As the Chancellor described in an opinion column published in Monday’s Daily News, the University is taking the following additional steps to protect and sustain undocumented students:
- • If SCOTUS rules that the Trump administration can legally terminate DACA, advocates expect that those with DACA status would continue to be protected until their authorization expires. CUNY is therefore advising students to renew their DACA status now. CUNY Citizenship Now!, the nation’s largest university legal assistance program, can provide free assistance with DACA status renewals. To cover the renewal fees, CUNY has secured $25,000 from an anonymous donor.
- • Chancellor Matos Rodríguez has directed CUNY college presidents to appoint two Immigrant Student Success liaisons per campus, to ensure the needs of undocumented students are being met and they know the full range of services that are available to them.
- • Undocumented students will continue to be eligible to receive financial aid from the state under the New York State José Peralta DREAM Act. The groundbreaking law, enacted last year by Gov. Andrew Cuomo and the state Legislature, was named for the late New York state senator and Queens College alumnus.
CUNY is also well represented in the U.S. Supreme Court’s upcoming decision on the legality of DACA, with five current and former students serving as co-plaintiffs in the consolidated cases that are before the court.
Two-time CUNY graduate Antonio Alarcón, along with current CUNY School of Law student Carlos Vargas, Hunter College graduate Carolina Fung Feng and two other former CUNY students, are co-plaintiffs. Their futures – along with those of nearly 700,000 other DACA participants nationwide – hang in the balance.
Alarcón, who graduated from LaGuardia Community College in 2015 and Queens College in 2019, will deliver the keynote address at LaGuardia’s virtual commencement celebration on June 16.
After moving from Mexico to New York with his family when he was 10, Alarcón thrived in city public schools.
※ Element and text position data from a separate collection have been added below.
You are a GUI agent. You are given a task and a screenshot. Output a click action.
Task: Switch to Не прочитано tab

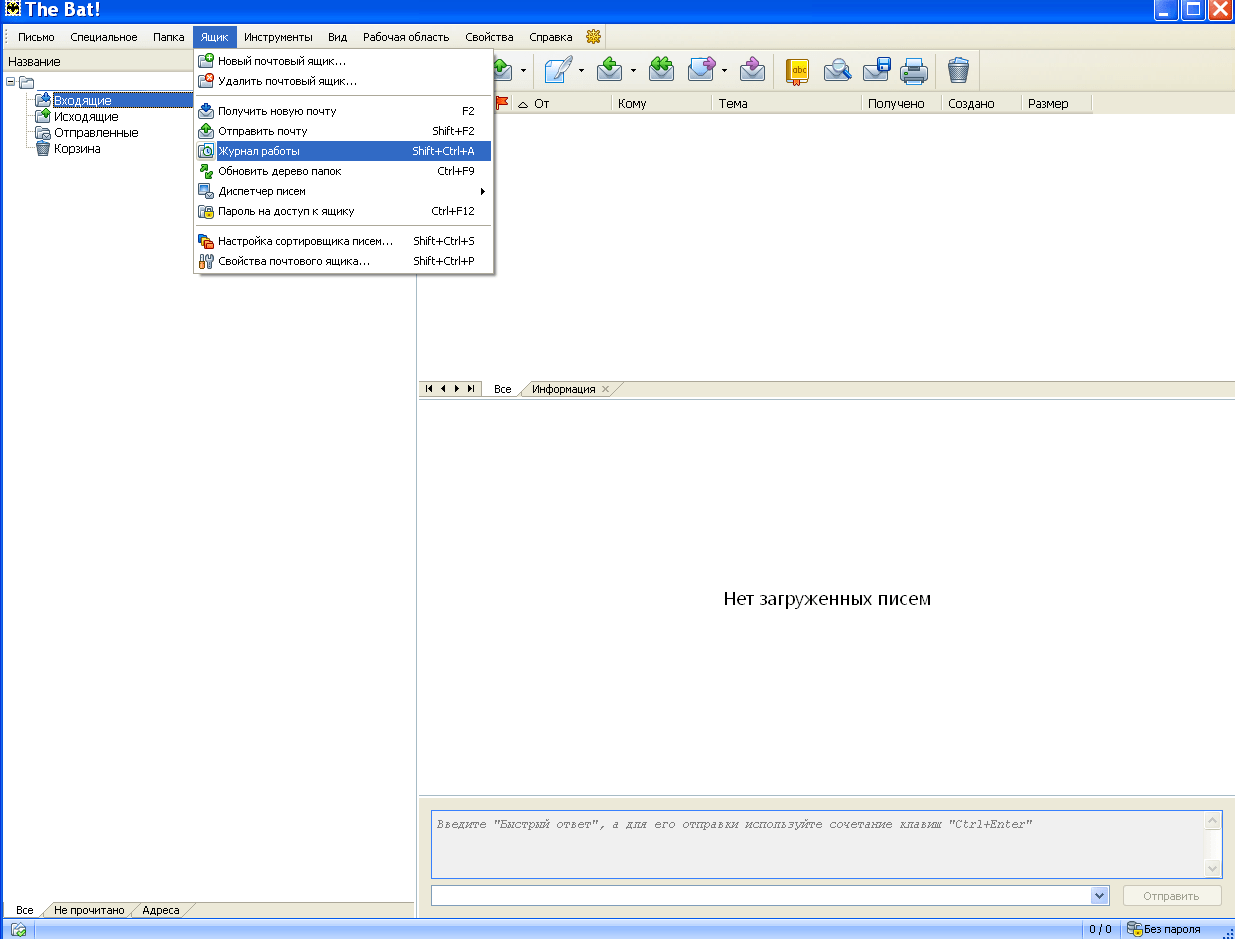coord(89,910)
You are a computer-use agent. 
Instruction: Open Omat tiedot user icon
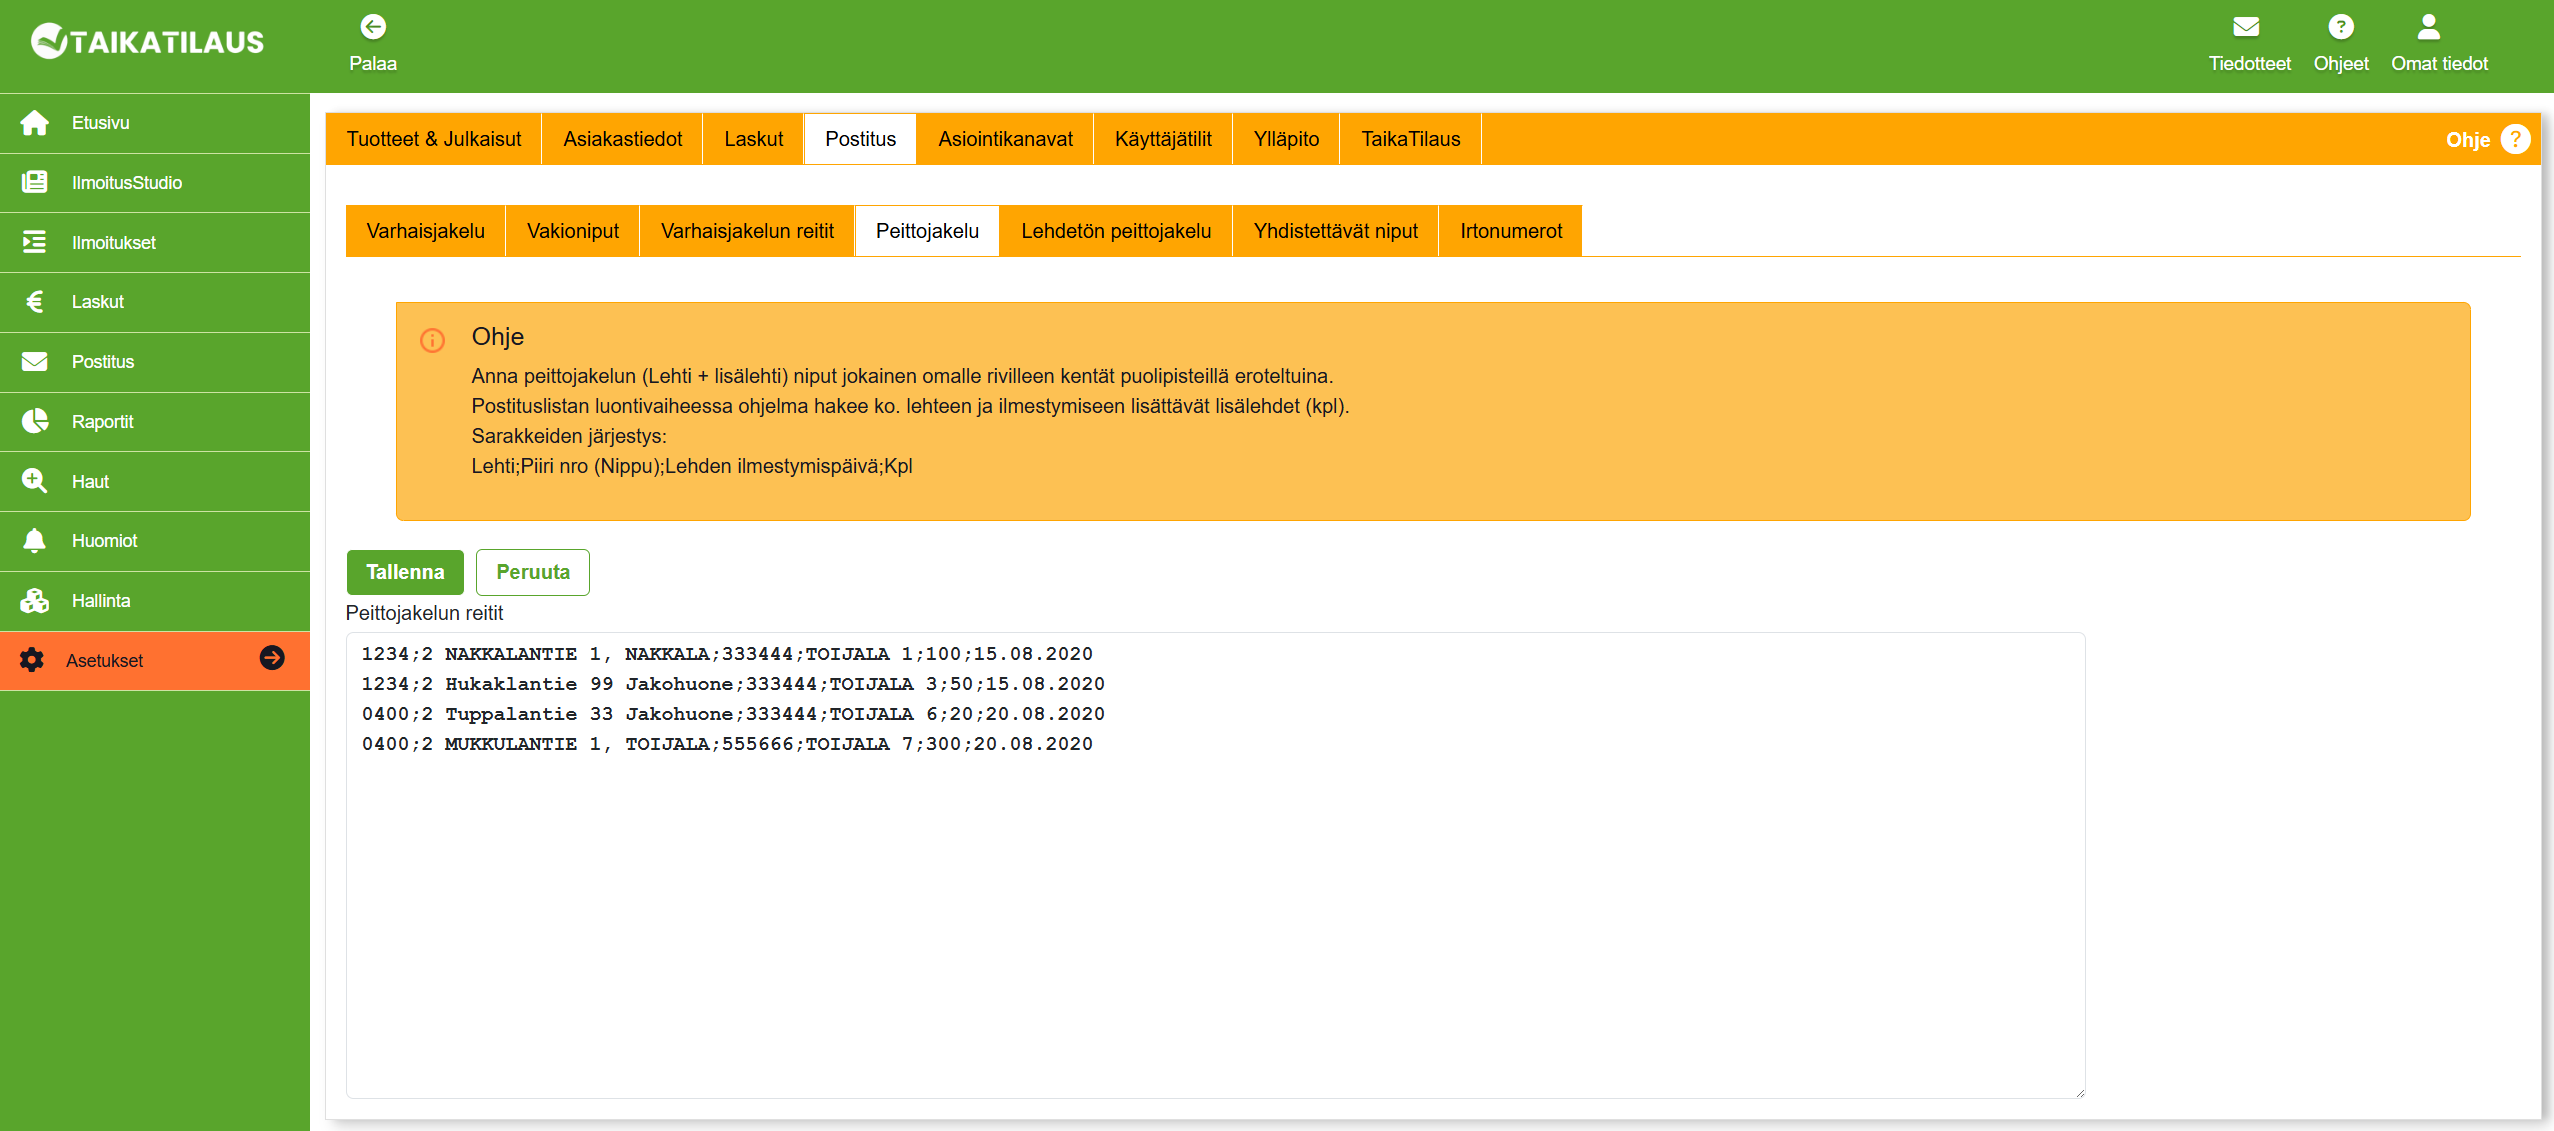(2428, 27)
He later found a home at CUNY, which has long offered a welcoming and supportive environment for undocumented students.
“I want to talk about hope,” Alarcón says of his remarks, “so that students know they have to fight for what they believe in.”
• • • •
The City University of New York is the nation’s largest urban public university, a transformative engine of social mobility that is a critical component of the lifeblood of New York City. Founded in 1847 as the nation’s first free public institution of higher education, CUNY today has seven community colleges, 11 senior colleges and seven graduate or professional institutions spread across New York City’s five boroughs, serving 500,000 students of all ages and awarding 55,000 degrees each year. CUNY’s mix of quality and affordability propels almost six times as many low-income students into the middle class and beyond as all the Ivy League colleges combined. More than 80 percent of the University’s graduates stay in New York, contributing to all aspects of the city’s economic, civic and cultural life and diversifying the city’s workforce in every sector. CUNY’s graduates and faculty have received many prestigious honors, including 13 Nobel Prizes and 26 MacArthur “Genius” Grants. The University’s historic mission continues to this day: provide a first-rate public education to all students, regardless of means or background.